Turner Carroll Gallery now represents the Christo and Jeanne-Claude family collection of prints and editioned works
Turner Carroll Gallery is thrilled to announce a major milestone: our gallery is now representing the prints and multiples collection of Christo and Jeanne-Claude. We are delighted to bring our collectors the opportunity to view and collect this stunning, art historically significant work.

Christo and Jeanne-Claude are one of the most well-known and innovative artist duos in art history. They created monumental environmental artworks that transformed landscapes and urban spaces, and they are most recognized for their large-scale fabric-wrapping works which included wrapping the Berlin Reichstag in Berlin, an Australian coastline, and islands in Florida. Some of these projects would take as much as 20 years to realize with the planning, permits, and other logistical complexities of installations at such a large scale.

(left) Surrounded Islands, 1982, Miami (right) The Pont Neuf Wrapped, 1985, Paris
Across their installation, sculpture, and print work, Christo and Jeanne-Claude used the language of wrapping to capture light and bring attention to the way light strikes form. As Cyril Christo, the artists’ son, writes, “form gave way to light which was given shape, and the wind was given expression, as a mistress of a dream.” The installations, he continues, were a way “to relish the body’s passage through a landscape as an experience,” in contrast to other work in the 1960s which was “representing reality by imitation, an emperor, a religious scene, a still life, a bunch of flowers, a portrait, a nude, simple paint thrown on the canvas. Jeanne-Claude and Christo offered an act of revelation something, of a small engineering marvel, a new aesthetic of liberation.”

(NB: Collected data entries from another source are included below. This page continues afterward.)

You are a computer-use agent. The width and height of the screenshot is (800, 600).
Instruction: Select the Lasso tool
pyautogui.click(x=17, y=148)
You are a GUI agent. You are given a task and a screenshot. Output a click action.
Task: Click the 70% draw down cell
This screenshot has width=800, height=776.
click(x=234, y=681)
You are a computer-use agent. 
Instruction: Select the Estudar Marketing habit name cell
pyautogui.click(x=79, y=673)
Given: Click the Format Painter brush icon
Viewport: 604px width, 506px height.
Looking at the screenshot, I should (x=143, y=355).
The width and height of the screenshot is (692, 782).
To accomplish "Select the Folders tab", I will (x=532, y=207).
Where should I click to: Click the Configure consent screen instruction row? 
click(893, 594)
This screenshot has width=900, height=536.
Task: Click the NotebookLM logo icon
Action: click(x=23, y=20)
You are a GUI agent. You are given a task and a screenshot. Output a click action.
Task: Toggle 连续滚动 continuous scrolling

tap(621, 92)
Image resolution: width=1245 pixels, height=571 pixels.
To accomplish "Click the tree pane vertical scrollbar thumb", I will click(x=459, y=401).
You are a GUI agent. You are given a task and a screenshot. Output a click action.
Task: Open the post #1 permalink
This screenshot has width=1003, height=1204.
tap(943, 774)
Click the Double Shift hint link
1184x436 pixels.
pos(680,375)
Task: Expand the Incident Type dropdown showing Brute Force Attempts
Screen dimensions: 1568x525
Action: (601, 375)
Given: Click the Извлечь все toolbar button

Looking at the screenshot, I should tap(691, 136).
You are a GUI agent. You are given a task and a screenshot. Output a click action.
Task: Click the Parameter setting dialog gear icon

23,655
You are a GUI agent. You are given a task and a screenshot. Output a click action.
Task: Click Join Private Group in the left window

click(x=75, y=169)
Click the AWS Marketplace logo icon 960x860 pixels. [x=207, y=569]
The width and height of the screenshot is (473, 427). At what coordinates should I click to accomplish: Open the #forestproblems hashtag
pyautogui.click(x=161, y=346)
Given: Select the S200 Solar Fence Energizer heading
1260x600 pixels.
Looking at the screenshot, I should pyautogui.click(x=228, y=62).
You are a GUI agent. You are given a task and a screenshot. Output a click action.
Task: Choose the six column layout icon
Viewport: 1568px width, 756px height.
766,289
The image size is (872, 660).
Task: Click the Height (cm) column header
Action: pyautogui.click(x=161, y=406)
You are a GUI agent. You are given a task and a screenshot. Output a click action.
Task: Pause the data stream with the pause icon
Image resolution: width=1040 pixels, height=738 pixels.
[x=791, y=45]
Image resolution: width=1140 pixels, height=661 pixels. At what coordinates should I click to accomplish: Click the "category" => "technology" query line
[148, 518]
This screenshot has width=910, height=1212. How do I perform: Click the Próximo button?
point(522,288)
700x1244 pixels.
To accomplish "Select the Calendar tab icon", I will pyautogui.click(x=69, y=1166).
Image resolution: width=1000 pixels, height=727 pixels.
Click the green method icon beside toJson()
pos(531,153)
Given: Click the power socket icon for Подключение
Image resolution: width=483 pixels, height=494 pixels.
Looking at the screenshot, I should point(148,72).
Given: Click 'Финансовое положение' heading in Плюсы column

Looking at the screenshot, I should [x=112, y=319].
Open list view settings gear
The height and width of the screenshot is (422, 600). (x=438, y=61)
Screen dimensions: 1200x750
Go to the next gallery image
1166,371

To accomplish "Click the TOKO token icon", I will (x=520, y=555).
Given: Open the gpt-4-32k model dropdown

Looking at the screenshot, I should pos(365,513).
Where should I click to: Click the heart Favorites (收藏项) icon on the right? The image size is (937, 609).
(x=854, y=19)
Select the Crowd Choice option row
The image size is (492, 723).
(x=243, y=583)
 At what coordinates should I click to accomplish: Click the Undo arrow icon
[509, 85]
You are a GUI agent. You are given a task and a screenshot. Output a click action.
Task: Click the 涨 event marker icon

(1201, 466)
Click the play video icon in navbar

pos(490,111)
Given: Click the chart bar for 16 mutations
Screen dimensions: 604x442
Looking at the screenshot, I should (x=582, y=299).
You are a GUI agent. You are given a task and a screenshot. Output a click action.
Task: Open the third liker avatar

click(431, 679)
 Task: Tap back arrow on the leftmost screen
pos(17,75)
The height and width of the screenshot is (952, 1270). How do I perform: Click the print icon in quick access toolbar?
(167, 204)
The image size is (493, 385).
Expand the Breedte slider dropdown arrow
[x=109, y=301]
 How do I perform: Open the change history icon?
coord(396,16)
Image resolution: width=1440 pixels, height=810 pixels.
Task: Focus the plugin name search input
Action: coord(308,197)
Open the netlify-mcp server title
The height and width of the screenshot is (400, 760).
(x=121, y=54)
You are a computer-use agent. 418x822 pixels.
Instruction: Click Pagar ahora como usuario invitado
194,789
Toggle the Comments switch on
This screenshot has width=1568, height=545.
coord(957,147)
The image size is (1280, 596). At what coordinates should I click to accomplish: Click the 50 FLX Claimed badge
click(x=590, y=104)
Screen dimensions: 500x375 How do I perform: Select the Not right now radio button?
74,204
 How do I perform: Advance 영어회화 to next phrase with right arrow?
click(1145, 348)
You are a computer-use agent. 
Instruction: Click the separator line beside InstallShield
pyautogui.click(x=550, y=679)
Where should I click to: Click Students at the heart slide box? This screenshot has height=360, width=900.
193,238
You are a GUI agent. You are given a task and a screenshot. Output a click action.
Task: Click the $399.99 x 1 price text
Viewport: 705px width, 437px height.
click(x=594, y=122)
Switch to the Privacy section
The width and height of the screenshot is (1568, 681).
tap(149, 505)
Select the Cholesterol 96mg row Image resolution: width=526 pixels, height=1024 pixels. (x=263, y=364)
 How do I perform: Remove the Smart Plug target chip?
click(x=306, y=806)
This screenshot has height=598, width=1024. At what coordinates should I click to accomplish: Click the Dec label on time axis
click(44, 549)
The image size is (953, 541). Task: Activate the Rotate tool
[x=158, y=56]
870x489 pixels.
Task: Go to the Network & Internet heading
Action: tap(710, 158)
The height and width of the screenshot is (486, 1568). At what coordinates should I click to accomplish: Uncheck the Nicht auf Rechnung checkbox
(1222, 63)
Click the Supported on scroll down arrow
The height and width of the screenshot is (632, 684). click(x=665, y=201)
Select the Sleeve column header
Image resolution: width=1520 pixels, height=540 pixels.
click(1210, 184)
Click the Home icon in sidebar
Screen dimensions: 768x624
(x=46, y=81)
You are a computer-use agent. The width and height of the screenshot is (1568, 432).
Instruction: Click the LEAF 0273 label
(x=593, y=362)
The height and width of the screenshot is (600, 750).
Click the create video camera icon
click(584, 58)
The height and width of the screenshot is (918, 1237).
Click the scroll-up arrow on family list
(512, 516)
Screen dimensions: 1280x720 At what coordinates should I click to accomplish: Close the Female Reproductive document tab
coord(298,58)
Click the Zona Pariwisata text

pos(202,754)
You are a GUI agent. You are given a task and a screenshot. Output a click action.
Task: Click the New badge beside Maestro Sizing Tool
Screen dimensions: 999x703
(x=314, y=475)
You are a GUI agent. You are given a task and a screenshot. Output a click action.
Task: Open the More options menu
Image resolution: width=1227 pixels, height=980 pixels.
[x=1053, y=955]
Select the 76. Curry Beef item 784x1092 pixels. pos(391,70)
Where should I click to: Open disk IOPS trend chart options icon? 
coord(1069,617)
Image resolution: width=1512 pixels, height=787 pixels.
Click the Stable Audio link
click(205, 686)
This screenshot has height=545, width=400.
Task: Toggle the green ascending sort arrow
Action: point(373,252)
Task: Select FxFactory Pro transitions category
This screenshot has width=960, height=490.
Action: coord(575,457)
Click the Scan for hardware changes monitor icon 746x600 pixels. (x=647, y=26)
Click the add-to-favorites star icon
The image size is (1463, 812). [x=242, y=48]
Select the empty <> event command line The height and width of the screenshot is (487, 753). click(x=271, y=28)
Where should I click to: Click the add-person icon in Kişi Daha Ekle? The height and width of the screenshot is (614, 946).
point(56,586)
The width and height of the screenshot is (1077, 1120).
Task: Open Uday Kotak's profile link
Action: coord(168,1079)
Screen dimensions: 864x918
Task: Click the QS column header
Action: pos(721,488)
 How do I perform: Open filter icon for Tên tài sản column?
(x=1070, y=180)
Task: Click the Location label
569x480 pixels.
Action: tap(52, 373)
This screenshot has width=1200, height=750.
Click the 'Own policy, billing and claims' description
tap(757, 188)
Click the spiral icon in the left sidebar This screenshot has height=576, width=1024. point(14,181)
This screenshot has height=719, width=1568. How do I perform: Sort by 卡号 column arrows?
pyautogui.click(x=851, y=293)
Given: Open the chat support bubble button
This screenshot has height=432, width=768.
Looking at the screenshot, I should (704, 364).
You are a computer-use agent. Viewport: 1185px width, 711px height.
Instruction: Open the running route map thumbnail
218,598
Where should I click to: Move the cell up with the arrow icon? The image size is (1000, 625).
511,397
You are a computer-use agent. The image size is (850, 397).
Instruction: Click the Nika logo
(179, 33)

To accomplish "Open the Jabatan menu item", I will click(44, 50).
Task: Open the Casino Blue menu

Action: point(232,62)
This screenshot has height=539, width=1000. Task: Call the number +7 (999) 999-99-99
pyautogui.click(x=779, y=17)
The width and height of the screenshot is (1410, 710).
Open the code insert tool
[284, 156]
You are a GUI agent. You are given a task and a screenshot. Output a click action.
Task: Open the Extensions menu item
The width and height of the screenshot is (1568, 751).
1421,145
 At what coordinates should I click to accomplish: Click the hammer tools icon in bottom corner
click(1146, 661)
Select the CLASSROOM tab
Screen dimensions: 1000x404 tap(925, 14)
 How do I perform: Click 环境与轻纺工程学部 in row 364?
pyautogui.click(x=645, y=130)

Christo and Jeanne-Claude were born on the same day on different continents. On June 13, 1935, Christo was born in Bulgaria and Jeanne-Claude was born to French parents in Morocco. In the late 1950s they started a lifelong artistic and personal partnership in Paris. They accepted no sponsorships, and funded every project through selling of prints, drawings, and fabric from previous installations. Christo explained, “I like to be absolutely free, to be totally irrational with no justification for what I like to do. I will not give up one centimeter of my freedom for anything.”

In 2026, Turner Carroll Gallery will have an exhibition of both works by Christo and Jeanne-Claude and creative process materials from their long legacy, including the actual cloth that was used in their wrapping works, much from the archive of Jack Lemon’s Landfall Press Archives. Jack Lemon was the first printmaker to master the combination of 3D wrapped work and lithograph that Christo and Jeanne-Claude were seeking. As art historians, we are so grateful for the opportunity to connect two archives and provide a more complete picture of the impact of Christo and Jeanne-Claude on contemporary art, performance art, and sculpture and print.